Before he was 20, Keith Hufnagel had achieved a skateboarding fantasy: getting paid to skate via sponsorship deals and prize money from competitions.
Years of working as a pro, including overseas travel and endless photo shoots, persuaded him he needed a second career. In 2002, Mr. Hufnagel and his wife at the time, Anne Freeman, pooled their savings of $30,000, created a clothing brand, HUF, and opened a store in San Francisco, featuring hard-to-find fashion items he had spotted while wandering the globe.
“We didn’t have a business plan or anything,” he said in a 2019 interview with the online retailer Goat. “We just made it happen.” HUF Worldwide Inc. now has its own stores in New York, Los Angeles and Japan, and the brand is also sold by other retailers.
Since 2017, TSI Holdings Co. of Japan has owned HUF.
Mr. Hufnagel, who had been under treatment for brain cancer, died Sept. 24 at his home in Los Angeles County. He was 46.
He showcased street fashions that appealed to people who would never dream of hopping on a skateboard or leaping over a fire hydrant. “We always take care of the skateboarders,” he told the Guardian in 2011, “but you have to think of the bigger picture because now you are selling to the world.”
Keith Thomas Hufnagel was born Jan. 21, 1974, in New York, and grew up in the Peter Cooper Village area of Manhattan. His mother was a nurse, and his father worked at a life-insurance company. Young Keith had his first skateboard at 4 and began getting serious about the sport in his teens.

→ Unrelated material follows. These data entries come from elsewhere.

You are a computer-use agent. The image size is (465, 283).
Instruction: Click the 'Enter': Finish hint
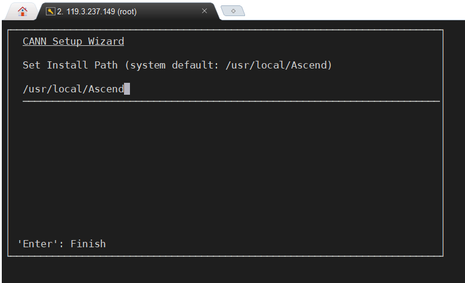61,244
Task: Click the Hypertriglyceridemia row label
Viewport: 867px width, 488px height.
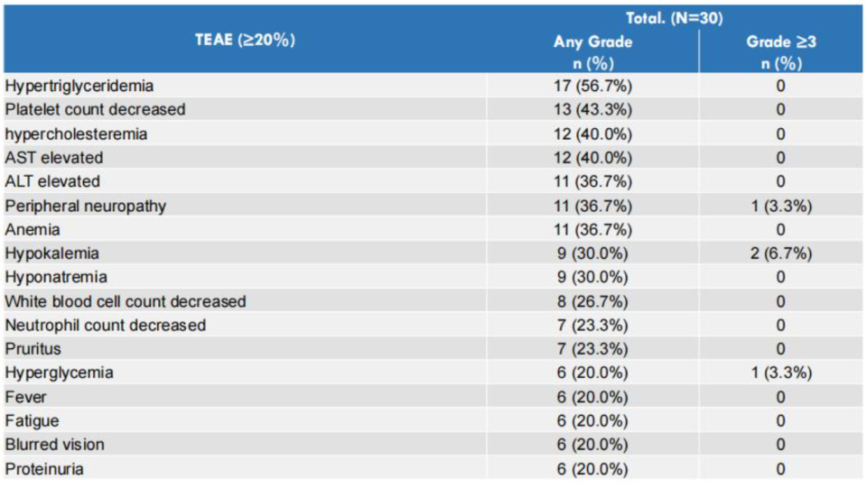Action: (79, 86)

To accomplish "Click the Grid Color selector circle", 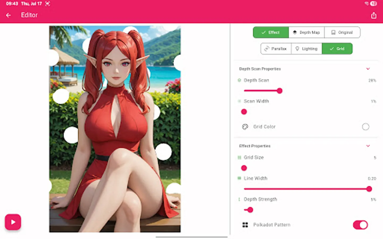I will [x=366, y=127].
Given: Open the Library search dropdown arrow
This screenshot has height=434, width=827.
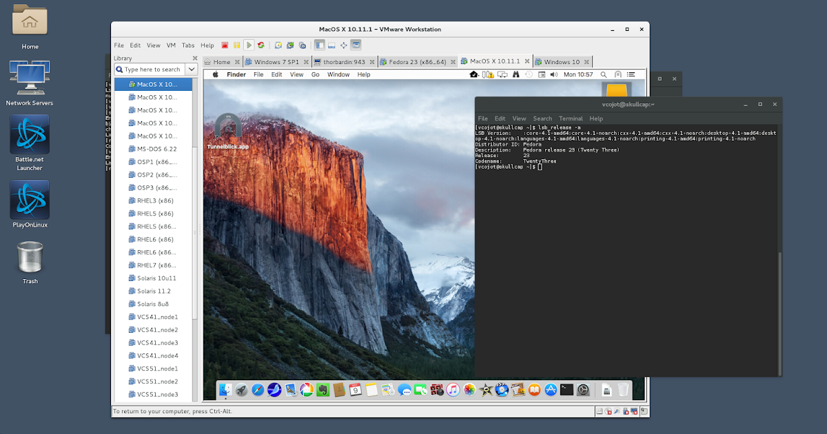Looking at the screenshot, I should [193, 69].
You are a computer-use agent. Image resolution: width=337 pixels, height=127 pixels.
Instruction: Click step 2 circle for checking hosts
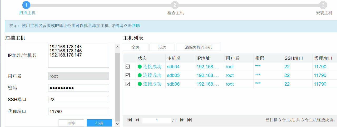[x=175, y=5]
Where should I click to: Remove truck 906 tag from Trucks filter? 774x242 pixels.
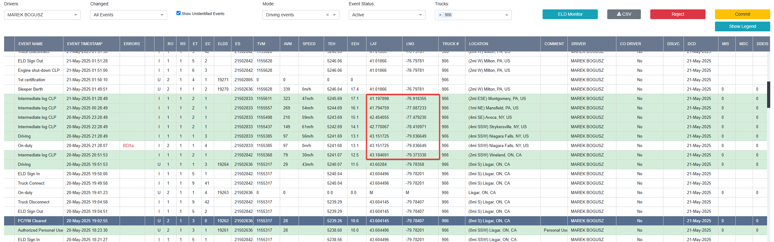pos(440,15)
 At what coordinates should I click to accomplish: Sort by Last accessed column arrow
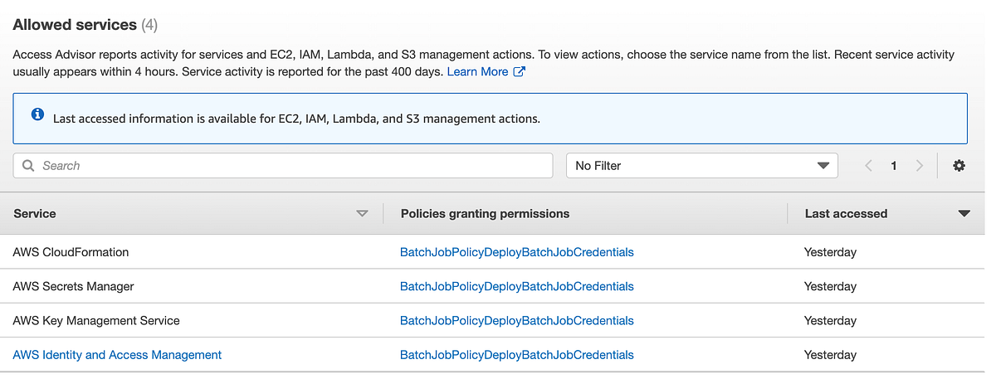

Keith Hufnagel tried ice hockey and BMX bicycle stunt riding but always came back to the board, even after chipping two front teeth in one skateboard spill.
Photo:
HUF
Plazas in front of Manhattan banks—equipped with concrete benches, abstract sculptures and other obstacles to skate around or over—became his habitat, the natural meeting place and school for skaters. When he saw older skaters vault over objects while maintaining control of their boards with their feet—a trick known as an ollie—“I’m like, I want to do that,” he said in a video interview, “and I was just a little rat who was barely ollieing.”
In the 1980s, he told the Guardian, skateboarding wasn’t fashionable in New York. He concealed his board when passing through neighborhoods “where kids would steal your board and punk you out.”
He tried ice hockey and BMX bicycle stunt riding but always came back to the board, even after chipping two front teeth in one skateboard spill. By his late teens, he was traveling to Europe for competitions.
After graduating from high school, he briefly attended San Francisco State University, then dropped out to focus on skating. Known for his powerful ollies, he joined an elite group of skateboarders who make a living from the sport. His peers included fellow New York skaters Keenan Milton and Gino Iannucci.
His survivors include his wife, Mariellen Hufnagel, their children, his mother and a brother.
HUF clothing sells for premium prices. A Space Godzilla tie-dye T-shirt is listed on the website at $48, and reflective pants can cost as much as $120. Yet Mr. Hafnagel admired the resourcefulness of thrifty skaters who kept their shoes intact with glue.
“Shoes are not cheap and when you’re getting it for $120,” he said, “and you’re going through it in a week, your parents are not stoked.”